• Document segment
[lxc-devel] lxc-clone rewrite

Stéphane Graber stgraber at ubuntu.com
Fri Sep 4 17:11:14 UTC 2015


On Fri, Sep 04, 2015 at 04:21:42PM +0200, Christian Brauner wrote:
> On Fri, Sep 04, 2015 at 02:04:29PM +0000, Serge Hallyn wrote:
> > Quoting Christian Brauner (christianvanbrauner at gmail.com):
> > > On Mon, Aug 31, 2015 at 09:53:03PM +0200, Christian Brauner wrote:
> > > > On Mon Aug 31, 2015 at 04:08:33PM +0000, Serge Hallyn wrote:
> > > > > Quoting Stéphane Graber (stgraber at ubuntu.com):
> > > > > > On Mon, Aug 31, 2015 at 01:43:07PM +0000, Serge Hallyn wrote:
> > > > > > > Quoting Christian Brauner (christianvanbrauner at gmail.com):
> > > > > > > > On Fri, Aug 28, 2015 at 12:46:17AM +0200, Christian Brauner wrote:
> > > > > > > > > On Thu, Aug 27, 2015 at 03:41:03PM -0400, Stéphane Graber wrote:
> > > > > > > > > > On Sun, Aug 16, 2015 at 04:46:31PM +0000, Serge Hallyn wrote:
> > > > > > > > > > > Quoting Christian Brauner (christianvanbrauner at gmail.com):
> > > > > > > > > > > Hey,
> > > > > > > > > > >
> > > > > > > > > > > I'll leave this to Stéphane, as he's pretty keen on leaving the #
> > > > > > > > > > > commands
> > > > > > > > > > > low.  As you say we might eventually be able to deprecate
> > > > > > > > > > > lxc-clone,
> > > > > > > > > > > and
> > > > > > > > > > > lxc-copy might eventually be a nice hook for migration.
> > > > > > > > > >
> > > > > > > > > > That'd be fine with me I think, bonus point if we can somehow merge
> > > > > > > > > > lxc-start-ephemeral in there and kill two birds with one stone
> > > > > > > > > > (lxc-clone & lxc-start-ephemeral).
> > > > > > > > > >
> > > > > > > > > > The timeline for this would be having lxc-copy in 1.2 with both
> > > > > > > > > > lxc-clone and lxc-start-ephemeral doing arg swapping + re-exec
> > > > > > > > > > tricks
> > > > > > > > > > with a warning that they'll go away for good in 2.0.
> > > > > > > > > >
> > > > > > > > > > How does that sound?
> > > > > > > > >
> > > > > > > > > Sounds good! I'm on it!
> > > > > > > > >
> > > > > > > > > Christian
> > > > > > > >
> > > > > > > > In the current python implementation of lxc-start-ephemeral we generate
> > > > > > > > a
> > > > > > > > pre-mount and post-stop script. The post-stop script seems to be used to
> > > > > > > > destroy
> > > > > > > > the container. For the rewrite in C and the merge with lxc-clone I
> > > > > > > > thought
> > > > > > > > about
> > > > > > > > using a simple snapshot-clone with c->clone() with a random name, start
> > > > > > > > it
> > > > > > > > c->start() and when the container is shutdown destroy it with
> > > > > > > > c->destroy().
> > > > > > > > This seems cleaner to me then generating scripts. Are there any reasons
> > > > > > > > to
> > > > > > > > not
> > > > > > > > do it this way? And if so what would you prefer?

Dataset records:
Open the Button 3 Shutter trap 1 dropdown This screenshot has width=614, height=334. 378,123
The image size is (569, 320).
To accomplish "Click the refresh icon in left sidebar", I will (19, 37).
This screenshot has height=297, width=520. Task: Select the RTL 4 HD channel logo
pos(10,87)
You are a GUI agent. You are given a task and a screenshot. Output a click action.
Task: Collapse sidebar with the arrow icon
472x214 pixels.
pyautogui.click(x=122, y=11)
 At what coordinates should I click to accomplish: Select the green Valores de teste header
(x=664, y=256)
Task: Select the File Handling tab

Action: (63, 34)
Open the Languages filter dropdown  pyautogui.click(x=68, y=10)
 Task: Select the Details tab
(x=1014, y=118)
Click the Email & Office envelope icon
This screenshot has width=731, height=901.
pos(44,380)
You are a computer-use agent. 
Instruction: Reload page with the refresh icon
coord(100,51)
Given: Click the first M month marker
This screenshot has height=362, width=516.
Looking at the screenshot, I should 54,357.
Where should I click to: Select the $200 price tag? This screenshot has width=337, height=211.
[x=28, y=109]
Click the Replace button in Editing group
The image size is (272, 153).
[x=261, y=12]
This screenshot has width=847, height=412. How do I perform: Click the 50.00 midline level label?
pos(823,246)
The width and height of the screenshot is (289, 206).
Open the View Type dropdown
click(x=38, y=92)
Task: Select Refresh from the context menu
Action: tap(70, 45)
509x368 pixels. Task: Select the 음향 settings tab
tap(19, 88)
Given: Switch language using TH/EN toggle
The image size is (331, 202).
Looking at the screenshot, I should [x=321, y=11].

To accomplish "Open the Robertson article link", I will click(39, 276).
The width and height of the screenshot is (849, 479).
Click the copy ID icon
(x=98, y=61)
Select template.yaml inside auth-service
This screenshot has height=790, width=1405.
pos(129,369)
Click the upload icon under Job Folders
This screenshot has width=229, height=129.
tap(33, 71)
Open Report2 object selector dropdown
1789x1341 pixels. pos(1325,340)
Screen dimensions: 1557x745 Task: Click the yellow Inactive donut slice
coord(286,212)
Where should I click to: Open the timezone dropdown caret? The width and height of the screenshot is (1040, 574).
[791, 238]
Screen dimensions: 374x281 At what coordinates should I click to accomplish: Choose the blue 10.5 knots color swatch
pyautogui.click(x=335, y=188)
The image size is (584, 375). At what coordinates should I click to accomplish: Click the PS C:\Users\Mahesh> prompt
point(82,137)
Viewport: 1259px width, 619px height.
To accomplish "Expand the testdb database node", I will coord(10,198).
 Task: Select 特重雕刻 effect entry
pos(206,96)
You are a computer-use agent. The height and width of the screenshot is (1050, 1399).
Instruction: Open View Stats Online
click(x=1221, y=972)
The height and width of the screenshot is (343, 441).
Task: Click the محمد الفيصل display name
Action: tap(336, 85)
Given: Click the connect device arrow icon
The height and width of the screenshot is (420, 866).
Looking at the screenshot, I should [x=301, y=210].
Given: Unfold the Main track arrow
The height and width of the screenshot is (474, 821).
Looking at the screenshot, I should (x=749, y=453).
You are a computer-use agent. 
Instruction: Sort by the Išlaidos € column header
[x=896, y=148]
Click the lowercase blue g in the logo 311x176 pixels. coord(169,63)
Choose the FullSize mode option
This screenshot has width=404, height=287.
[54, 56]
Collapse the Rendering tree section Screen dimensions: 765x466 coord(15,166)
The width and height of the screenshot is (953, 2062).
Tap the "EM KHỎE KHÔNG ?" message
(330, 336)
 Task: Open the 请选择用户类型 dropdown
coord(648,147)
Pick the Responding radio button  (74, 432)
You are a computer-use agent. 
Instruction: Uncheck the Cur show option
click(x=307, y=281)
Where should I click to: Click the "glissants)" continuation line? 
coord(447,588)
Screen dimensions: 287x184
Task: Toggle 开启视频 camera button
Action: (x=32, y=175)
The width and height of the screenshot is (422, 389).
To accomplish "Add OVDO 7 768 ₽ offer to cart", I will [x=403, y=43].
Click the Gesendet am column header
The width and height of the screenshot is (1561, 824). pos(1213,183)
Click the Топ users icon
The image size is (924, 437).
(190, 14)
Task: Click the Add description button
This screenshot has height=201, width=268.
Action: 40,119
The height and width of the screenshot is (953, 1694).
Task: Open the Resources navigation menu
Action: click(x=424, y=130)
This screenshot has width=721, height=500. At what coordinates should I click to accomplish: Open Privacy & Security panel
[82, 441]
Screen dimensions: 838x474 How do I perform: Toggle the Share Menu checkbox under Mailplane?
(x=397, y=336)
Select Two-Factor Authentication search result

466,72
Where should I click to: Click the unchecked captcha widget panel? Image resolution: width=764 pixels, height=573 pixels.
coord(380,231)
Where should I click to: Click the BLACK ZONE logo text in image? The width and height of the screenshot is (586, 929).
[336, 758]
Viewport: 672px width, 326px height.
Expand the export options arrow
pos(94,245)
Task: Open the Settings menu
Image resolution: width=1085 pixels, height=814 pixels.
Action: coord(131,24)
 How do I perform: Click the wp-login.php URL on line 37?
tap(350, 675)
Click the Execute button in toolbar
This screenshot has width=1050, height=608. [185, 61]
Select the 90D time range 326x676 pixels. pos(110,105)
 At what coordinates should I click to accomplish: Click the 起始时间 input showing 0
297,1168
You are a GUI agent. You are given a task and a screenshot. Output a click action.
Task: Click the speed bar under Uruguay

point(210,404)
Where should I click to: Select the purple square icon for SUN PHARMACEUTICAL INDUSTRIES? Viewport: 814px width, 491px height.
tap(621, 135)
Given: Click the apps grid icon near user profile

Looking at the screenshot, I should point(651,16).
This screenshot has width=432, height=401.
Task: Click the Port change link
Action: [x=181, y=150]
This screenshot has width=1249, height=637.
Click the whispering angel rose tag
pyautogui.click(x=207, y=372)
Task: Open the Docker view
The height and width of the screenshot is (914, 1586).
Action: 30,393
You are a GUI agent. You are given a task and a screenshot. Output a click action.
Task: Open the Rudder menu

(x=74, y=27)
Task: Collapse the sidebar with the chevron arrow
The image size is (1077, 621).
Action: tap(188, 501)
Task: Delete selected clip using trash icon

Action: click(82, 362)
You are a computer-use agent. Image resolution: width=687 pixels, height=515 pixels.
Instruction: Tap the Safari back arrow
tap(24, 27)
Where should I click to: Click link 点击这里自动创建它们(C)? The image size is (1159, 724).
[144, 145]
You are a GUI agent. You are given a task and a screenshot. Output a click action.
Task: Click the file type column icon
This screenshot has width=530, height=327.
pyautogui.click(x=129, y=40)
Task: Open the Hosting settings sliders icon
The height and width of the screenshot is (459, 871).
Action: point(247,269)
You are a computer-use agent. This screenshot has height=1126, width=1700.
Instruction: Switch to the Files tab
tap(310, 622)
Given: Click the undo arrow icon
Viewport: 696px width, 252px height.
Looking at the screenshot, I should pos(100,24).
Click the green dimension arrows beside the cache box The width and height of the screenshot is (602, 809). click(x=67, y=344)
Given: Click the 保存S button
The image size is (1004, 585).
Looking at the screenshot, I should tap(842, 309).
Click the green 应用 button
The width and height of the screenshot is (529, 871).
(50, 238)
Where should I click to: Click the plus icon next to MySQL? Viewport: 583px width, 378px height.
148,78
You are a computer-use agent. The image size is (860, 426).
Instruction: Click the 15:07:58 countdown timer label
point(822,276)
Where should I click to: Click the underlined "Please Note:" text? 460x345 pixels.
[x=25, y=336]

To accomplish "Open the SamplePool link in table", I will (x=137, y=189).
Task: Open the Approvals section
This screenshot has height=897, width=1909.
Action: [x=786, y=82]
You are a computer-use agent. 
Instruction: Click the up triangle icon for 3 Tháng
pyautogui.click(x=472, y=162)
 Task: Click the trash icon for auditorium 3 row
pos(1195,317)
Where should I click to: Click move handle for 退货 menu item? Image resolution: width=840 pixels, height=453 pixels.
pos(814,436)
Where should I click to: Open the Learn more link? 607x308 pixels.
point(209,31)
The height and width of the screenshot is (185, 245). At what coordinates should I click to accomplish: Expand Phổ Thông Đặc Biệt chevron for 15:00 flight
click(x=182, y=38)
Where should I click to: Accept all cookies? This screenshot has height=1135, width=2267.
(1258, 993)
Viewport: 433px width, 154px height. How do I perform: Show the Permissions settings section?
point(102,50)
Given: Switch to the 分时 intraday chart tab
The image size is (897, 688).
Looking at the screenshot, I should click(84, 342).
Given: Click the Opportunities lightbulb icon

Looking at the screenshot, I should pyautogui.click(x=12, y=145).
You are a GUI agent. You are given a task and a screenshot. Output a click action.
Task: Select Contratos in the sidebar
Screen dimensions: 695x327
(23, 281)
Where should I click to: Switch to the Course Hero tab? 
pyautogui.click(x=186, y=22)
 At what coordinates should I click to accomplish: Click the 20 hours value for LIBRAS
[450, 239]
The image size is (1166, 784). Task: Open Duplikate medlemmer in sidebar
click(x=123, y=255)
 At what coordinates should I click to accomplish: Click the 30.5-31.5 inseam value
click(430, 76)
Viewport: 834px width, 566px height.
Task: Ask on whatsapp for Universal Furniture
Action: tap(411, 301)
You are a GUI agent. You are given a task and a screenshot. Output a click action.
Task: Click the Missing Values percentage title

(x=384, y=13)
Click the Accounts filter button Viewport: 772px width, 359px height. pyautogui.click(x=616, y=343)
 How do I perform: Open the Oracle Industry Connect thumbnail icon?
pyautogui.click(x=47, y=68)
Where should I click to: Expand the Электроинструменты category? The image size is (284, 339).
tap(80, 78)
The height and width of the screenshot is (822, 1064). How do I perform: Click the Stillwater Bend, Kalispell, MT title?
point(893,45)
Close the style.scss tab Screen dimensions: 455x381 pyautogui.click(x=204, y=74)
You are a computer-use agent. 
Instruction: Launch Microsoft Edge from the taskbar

• Challenge
Continue the lxc-devel mailing list thread about the lxc-clone rewrite from the point where it stops.

• Reply to the exercise
> > > > > > >
> > > > > > > If you can do this robustly and cleanly then I prefer this.
> > > > > >
> > > > > > The reason was that the container could be started backgrounded (-d) in
> > > > > > which case lxc-start-ephemeral wasn't around anymore to clean things up
> > > > > > when the container exits.
> > > > > >
> > > > > > The post-stop method ensured that the container would be destroyed
> > > > > > whenever it finally dies and regardless of how it was killed (either
> > > > > > shutdown from inside the container or lxc-stop/lxc-destroy).
> > > > >
> > > > > Right, so to do this without post-stop we'd probably have to hack a special
> > > > > case into the reboot: loop around container-start.  Maybe even hardcode the
> > > > > 'transient' case into the lxc_handler struct.  Or just have a 'special'
> > > > > post-stop hook (doesn't even have to be a script, just a hard-code value
> > > > > checked for before we run the script) telling us 'delete this thing'.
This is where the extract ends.